Prove that $A: (v_1)^\perp \to (v_1)^\perp ,\ e_j\mapsto Pv_j$'s determinant stays the same for all ONBs $e_j$, where $P$ is an orthogonal projection. I am sorry for the scuffed title, but there are not enough characters. Here is the problem in full:
Take a basis $(v_1,\dots,v_n)$ of $\mathbb{R}^n$ and $W=(v_1)^\perp$. Let $P$ be the orthogonal projection from $\mathbb{R}^n$ onto $W$. Take an orthonormal basis (ONB) $(e_2,\dots,e_n)$ of $W$ and define an endomorphism $A: e_j\mapsto Pv_j,\ j\geq 2$.
Show that $|\det A|$ is independent of the choice of ONBs for $W$ (that is that it stays the same for different bases). Furthermore, show that $|\det(v_1,\dots,v_n)|=|| v_1||\cdot  |\det A|$.
My attempt: At first let us assume there is a $v_i, \ i\neq 1$ s.t. $(v_1,v_i)\neq 0$. Thus, $v_i \not\in W$ and $Pv_i=0$. However, as we know that $Ae_j=Pv_j$, it follows that $Ae_i=Pv_i=0$ and thus, a whole column of the matrix $A$ will be zero. Therefore, $\det A=0$ in this case and it doesn't depend on the choice of the ONB.
If we exclude the existence of such a $v_i$ i.e. $(v_1,v_i)=0,\ j\geq 2$, then it follows that $Pv_j=v_j$ and, thus, $Av=v$ and we get that $A$ has the eigenvalue 1. As $(v_2,\dots,v_n)$ form a basis for $W$, there can't be another eigenvalue and thus, we get $\det A=1$ which would also prove the independence on the choice of the ONB.
My problem: The problem with my "solution" is that the value for $\det A$ is too nice and I think I have gone wrong somewhere in the second part of my proof. Could anyone point out the mistake and suggest a better way? Thank you very much! Your help is greatly appreciated!
 A: For the first statement, let $(e_2,\dots e_n)$ and $(f_2,\dots ,f_n)$ denote two ONB of $W$, and let $O$ be the linear transformation such that $Oe_i=f_i$. We observe that $O$ is orthogonal (i.e. $O^tO=1$) so that $|\det(O)|=1$.

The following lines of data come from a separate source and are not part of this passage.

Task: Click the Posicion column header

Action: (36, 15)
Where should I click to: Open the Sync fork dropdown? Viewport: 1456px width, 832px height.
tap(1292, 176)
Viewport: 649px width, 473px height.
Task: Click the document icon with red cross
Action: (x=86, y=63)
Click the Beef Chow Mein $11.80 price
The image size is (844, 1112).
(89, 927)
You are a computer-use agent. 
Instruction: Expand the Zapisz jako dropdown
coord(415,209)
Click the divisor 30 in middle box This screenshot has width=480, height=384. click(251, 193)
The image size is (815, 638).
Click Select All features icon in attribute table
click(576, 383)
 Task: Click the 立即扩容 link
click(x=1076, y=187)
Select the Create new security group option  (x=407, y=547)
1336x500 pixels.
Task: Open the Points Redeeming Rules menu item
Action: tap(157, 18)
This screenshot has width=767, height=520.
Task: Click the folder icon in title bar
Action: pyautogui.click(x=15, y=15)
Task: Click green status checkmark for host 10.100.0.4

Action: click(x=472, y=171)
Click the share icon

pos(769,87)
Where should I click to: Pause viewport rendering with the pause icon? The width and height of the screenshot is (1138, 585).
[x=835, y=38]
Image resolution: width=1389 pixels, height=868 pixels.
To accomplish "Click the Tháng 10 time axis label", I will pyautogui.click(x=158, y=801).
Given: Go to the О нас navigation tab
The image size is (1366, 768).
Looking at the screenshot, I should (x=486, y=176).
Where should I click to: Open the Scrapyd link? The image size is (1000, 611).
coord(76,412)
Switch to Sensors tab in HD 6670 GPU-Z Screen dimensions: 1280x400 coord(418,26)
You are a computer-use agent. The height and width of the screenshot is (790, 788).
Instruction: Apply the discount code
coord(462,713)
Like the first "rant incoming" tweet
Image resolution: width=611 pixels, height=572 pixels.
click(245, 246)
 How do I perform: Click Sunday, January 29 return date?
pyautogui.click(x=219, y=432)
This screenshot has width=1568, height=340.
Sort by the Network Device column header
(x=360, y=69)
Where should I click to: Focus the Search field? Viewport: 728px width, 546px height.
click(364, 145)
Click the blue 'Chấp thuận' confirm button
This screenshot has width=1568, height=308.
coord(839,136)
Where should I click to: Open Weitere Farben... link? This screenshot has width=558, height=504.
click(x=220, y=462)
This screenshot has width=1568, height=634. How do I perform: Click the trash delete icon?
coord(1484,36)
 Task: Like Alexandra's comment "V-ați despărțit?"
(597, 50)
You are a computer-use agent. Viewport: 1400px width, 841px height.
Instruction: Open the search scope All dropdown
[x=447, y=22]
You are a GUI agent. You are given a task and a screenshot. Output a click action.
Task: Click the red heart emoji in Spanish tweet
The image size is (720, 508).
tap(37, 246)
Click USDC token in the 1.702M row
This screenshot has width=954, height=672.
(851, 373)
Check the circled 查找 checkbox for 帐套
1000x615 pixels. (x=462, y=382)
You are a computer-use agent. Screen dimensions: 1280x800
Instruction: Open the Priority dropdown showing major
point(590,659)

We observe that if $A_e$ denotes the endomorphism with respect to $(e_2,\dots e_n)$ and $A_f$ denotes the endomorphism with respect to $(f_2,\dots f_n)$ then $A_fO=A_e$. Taking determinants and absolute values, we obtain $|\det(A_f)|=|\det(A_e)|$.
The second statement will follow from a convient choice of $(e_2,\dots e_n)$.
Let us first assume that $(v_1,\dots v_n)$ are linearly independant.
Let $(w_1,w_2,\dots w_n)$ denote the Graham-Schmidt orthogonalization of $(v_1,\dots v_n)$, and let $G$ denote the lower-triangular matrix such that $Gw_i=v_i$. Recall from classical Linear algebra that $|mathrm{det}(G)|=|\mathrm{det}(v_1,\dots v_n)|$, and that $G_{11}=\|v_1\|$.
The key observation is that, with respect to the ONB $(w_2,\dots w_n)$ of $W$, we have that the matrix corresponding to $A$ coincides with the principal minor of $G$ (i.e. the matrix obtained from omitting the first row and column). Let us call this matrix $G_1$.
Now, observe that as $G$ is lower-triangular, we have that $\det(G)=\|v_1\|\det(G_1)$. Combining this with the above, we obtain that $|\det(G)|=\|v_1\||\det(A)|$ for this, and thus all choices of ONB.
Now in the case where $(v_1,\dots v_n)$ are linearly dependant, it suffices to show that $\|v_1\||\det(A)|=0$. This is true when $v_1=0$ so assume $v_1\neq 0$.
Now take a nontrivial a linear relation $\sum_{i=1}^n a_iv_i=0$. We may assume that some $a_i\neq 0$ for $i>1$ since $v_1\neq 0$. Furthermore, note that by orthogonality $\sum_{i=2}^{n}a_ie_i\neq 0$.
On the otherhand $A(\sum_{i=2}^{n}a_ie_i)=\sum_{i=2}^na_iP(v_i)=P(\sum_{i=1}^{n}a_iv_i)=0$. Thus $\ker(A)\neq 0$ and so $\det(A)=0$.